Pensar a justiça homogênea seria desconsiderar a reparação reivindicada pelas pessoas atingidas, é ignorar as coletividades que lutam pelos seus próprios direitos e reproduzir a compreensão do direito de forma hegemônica. Precisamos ultrapassar as fronteiras do direito normativo. É urgente que ele se adeque às lutas diárias das pessoas atingidas, silenciadas pelo capital, e valorize as alternativas propostas à minério-dependência, assim como a reparação sem violência, que não assole seus modos de vida. É preciso que a justiça seja garantida enquanto uma linha da memória e que seja coerente com os projetos das demandas das comunidades já construídos, horizontalmente. A justiça social deve ser construída a partir das bases para que seja emancipatória diante da dignidade das pessoas atingidas.

### QUESTÃO A
Resuma o trecho em duas frases.
### QUESTÃO B
Por favor, copie sem alterações a parte do trecho que começa nas palavras "Pensar a justiça" e termina depois de "das pessoas atingidas.".
### QUESTÃO C
De acordo com o trecho, a partir de onde a justiça social deve ser construída para ser emancipatória?

[Entradas de dados salvas]

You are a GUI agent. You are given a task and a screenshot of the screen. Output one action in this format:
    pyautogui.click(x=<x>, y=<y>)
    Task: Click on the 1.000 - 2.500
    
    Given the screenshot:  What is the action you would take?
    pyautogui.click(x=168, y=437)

### RESPOSTA FINAL A
O trecho afirma que pensar a justiça como homogênea desconsideraria a reparação reivindicada pelas pessoas atingidas e ignoraria as coletividades que lutam por seus próprios direitos. Defende que o direito ultrapasse as fronteiras normativas, se adeque às lutas diárias dessas pessoas, valorize as alternativas à minério-dependência e uma reparação sem violência, e que a justiça social seja construída a partir das bases.

### RESPOSTA FINAL B
Pensar a justiça homogênea seria desconsiderar a reparação reivindicada pelas pessoas atingidas, é ignorar as coletividades que lutam pelos seus próprios direitos e reproduzir a compreensão do direito de forma hegemônica. Precisamos ultrapassar as fronteiras do direito normativo. É urgente que ele se adeque às lutas diárias das pessoas atingidas, silenciadas pelo capital, e valorize as alternativas propostas à minério-dependência, assim como a reparação sem violência, que não assole seus modos de vida. É preciso que a justiça seja garantida enquanto uma linha da memória e que seja coerente com os projetos das demandas das comunidades já construídos, horizontalmente. A justiça social deve ser construída a partir das bases para que seja emancipatória diante da dignidade das pessoas atingidas.

### RESPOSTA FINAL C
A partir das bases.